天の父なる神さま。あなたの御名を崇(あが)め、讃美します。

 あなたのメッセージを感謝します。パウロは主イエスの名のためなら、縛られても、死ぬことも覚悟していると明言しました。世の中には崇高な目的のために、あえて死の道を選び取る人はいないわけではありません。悪の限りを尽くした人でも、従容として処刑台に上って行くものもいないわけではないと聞きました。パウロもそのような英雄気取りで命を粗末に考える一人なのでしょうか。聖書を読むとパウロほど命を大切にする人はいません。そのパウロが縛られることも死ぬことも覚悟の上と言ったことに、厳かなものを感じます。パウロは、自分があなたに逆らい続けていたとき、既にあなたの独り子イエスさまが、そのパウロの罪のためにも贖いの死を遂げてくださっていたことを知っていたからです。自分のために死んで甦ってくださった方のために、生きるにしても、死ぬにしても全てを委ねようという決心ができていたからでした。彼にとって、イエス・キリストの御名が全てだったからでした。主よ、私たちの人生もまた、パウロの信仰に学び、あなたの御名のために生き、あなたの御名をほめたたえながら、人生を全うさせてください。

 私たちの主イエス・キリストのお名前を通して、この祈りをおささげします。アーメン。

## 掲載データ:

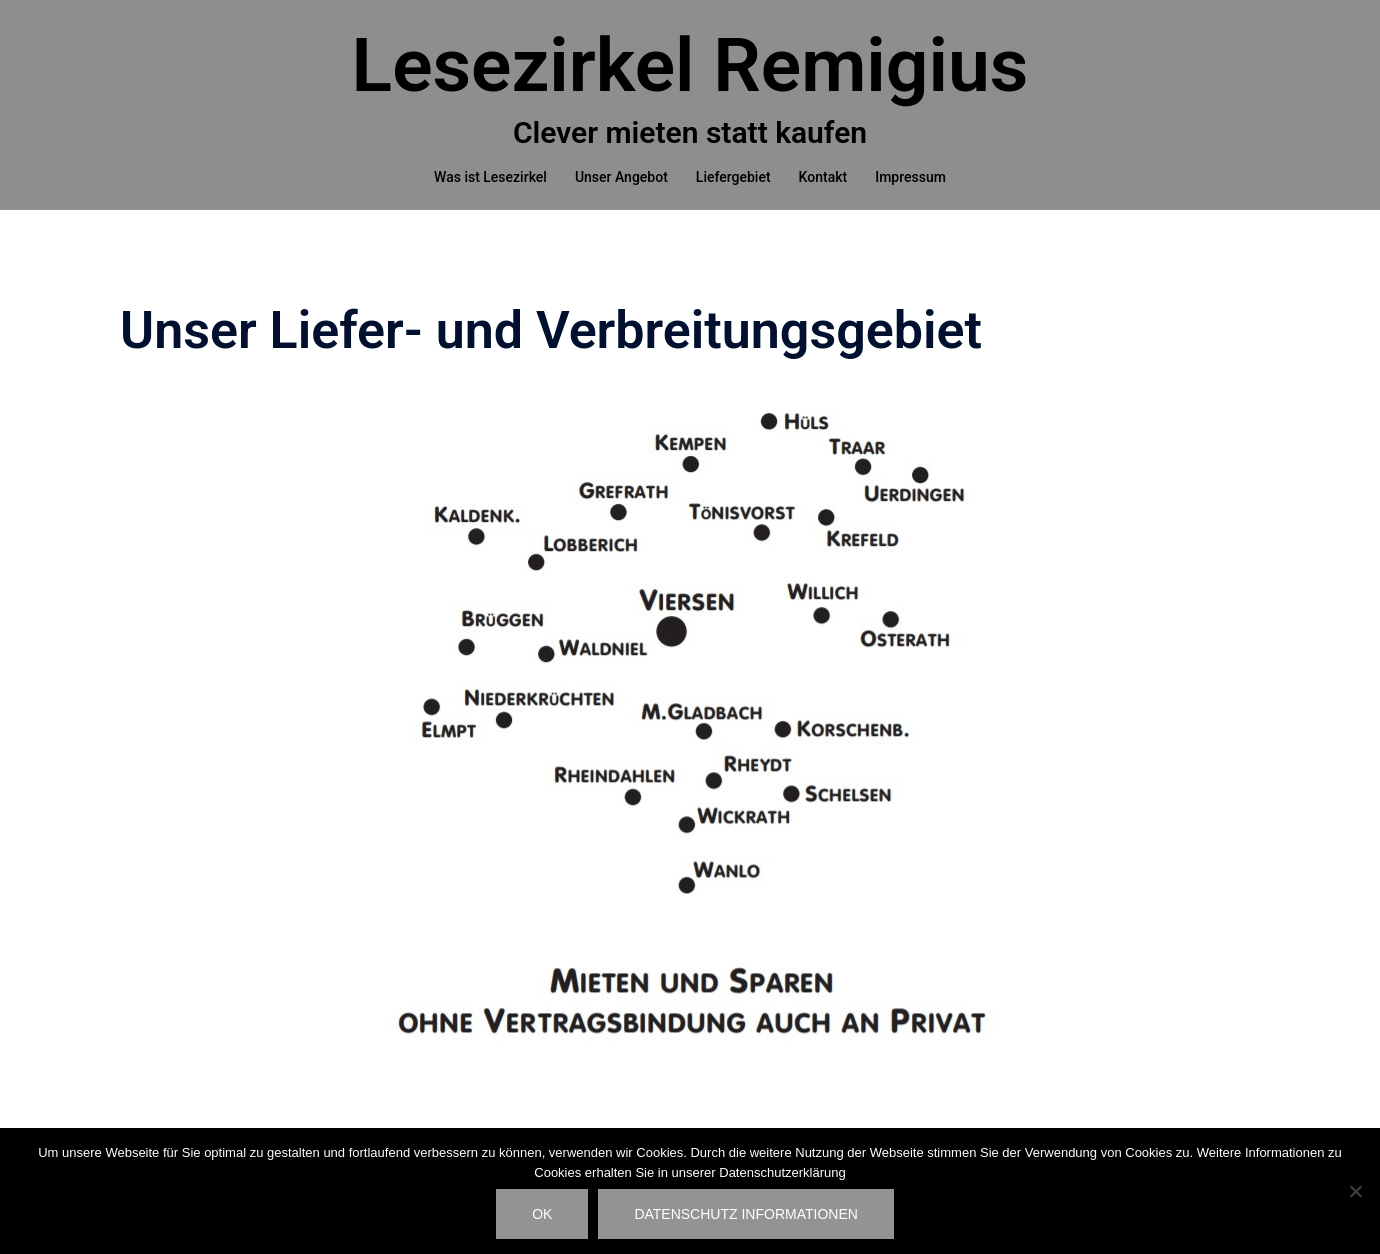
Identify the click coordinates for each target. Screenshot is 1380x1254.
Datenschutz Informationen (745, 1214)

...

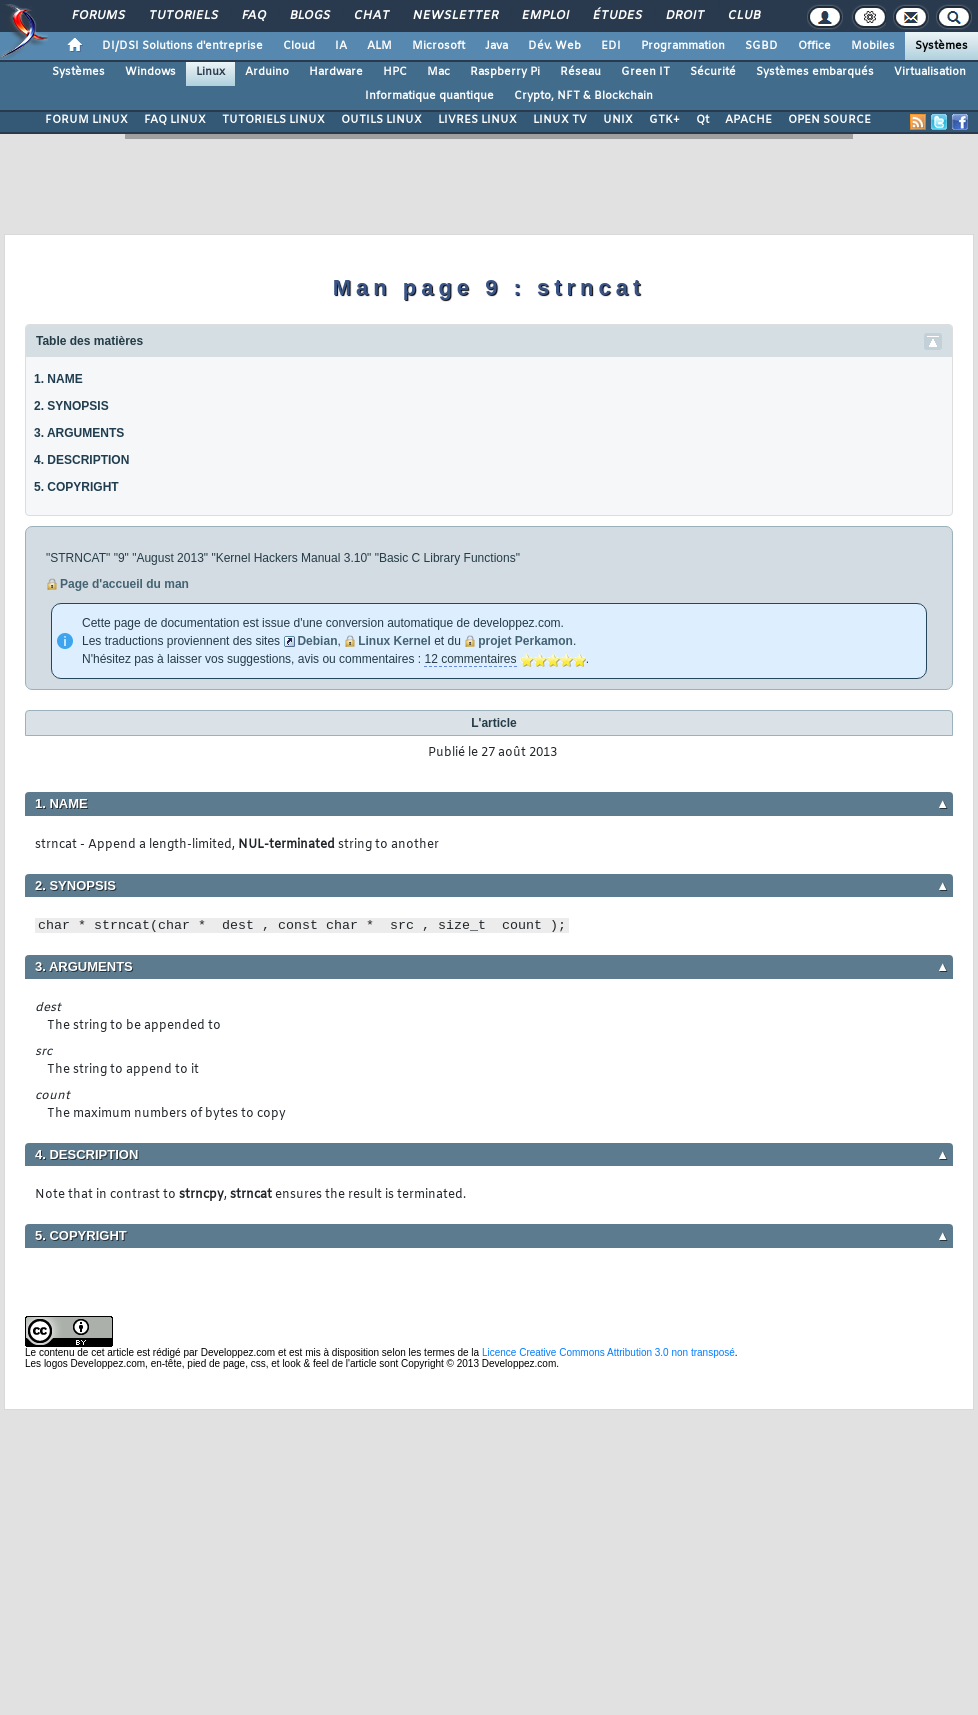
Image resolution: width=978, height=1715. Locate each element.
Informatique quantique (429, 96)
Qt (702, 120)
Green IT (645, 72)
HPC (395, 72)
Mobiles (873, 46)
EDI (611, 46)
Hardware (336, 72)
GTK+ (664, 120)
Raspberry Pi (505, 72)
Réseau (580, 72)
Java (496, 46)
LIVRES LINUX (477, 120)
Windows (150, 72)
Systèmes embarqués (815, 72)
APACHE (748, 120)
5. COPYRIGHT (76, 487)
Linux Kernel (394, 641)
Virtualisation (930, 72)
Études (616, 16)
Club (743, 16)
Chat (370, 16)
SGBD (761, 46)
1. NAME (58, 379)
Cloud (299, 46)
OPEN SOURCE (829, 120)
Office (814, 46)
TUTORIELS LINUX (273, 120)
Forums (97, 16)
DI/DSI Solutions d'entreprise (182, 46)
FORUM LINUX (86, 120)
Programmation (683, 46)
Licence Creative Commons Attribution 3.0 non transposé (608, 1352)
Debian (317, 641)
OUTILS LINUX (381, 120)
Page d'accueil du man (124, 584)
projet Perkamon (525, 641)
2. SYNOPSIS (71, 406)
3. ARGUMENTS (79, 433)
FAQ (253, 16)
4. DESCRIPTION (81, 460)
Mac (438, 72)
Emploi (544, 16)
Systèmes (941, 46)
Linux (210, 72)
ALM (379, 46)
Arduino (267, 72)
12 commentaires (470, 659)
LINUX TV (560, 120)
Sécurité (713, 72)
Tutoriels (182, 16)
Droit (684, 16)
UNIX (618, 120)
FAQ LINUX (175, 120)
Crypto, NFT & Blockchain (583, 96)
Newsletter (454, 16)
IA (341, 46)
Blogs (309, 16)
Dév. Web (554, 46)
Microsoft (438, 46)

--

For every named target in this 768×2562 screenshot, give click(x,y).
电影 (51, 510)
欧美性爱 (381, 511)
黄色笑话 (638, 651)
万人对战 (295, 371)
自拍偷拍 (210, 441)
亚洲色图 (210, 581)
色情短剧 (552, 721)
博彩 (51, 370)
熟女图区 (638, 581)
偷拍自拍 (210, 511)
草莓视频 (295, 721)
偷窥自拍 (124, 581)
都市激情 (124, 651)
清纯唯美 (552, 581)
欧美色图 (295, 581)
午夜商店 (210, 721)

## 課題:
本文の祈りのうち、「天の父なる神さま。あなたの御名を崇(あが)め、讃美します。」から「をおささげします。アーメン。」を含むところまでを、一字一句変えずに書き写しなさい。

## 解答:
天の父なる神さま。あなたの御名を崇(あが)め、讃美します。

 あなたのメッセージを感謝します。パウロは主イエスの名のためなら、縛られても、死ぬことも覚悟していると明言しました。世の中には崇高な目的のために、あえて死の道を選び取る人はいないわけではありません。悪の限りを尽くした人でも、従容として処刑台に上って行くものもいないわけではないと聞きました。パウロもそのような英雄気取りで命を粗末に考える一人なのでしょうか。聖書を読むとパウロほど命を大切にする人はいません。そのパウロが縛られることも死ぬことも覚悟の上と言ったことに、厳かなものを感じます。パウロは、自分があなたに逆らい続けていたとき、既にあなたの独り子イエスさまが、そのパウロの罪のためにも贖いの死を遂げてくださっていたことを知っていたからです。自分のために死んで甦ってくださった方のために、生きるにしても、死ぬにしても全てを委ねようという決心ができていたからでした。彼にとって、イエス・キリストの御名が全てだったからでした。主よ、私たちの人生もまた、パウロの信仰に学び、あなたの御名のために生き、あなたの御名をほめたたえながら、人生を全うさせてください。

 私たちの主イエス・キリストのお名前を通して、この祈りをおささげします。アーメン。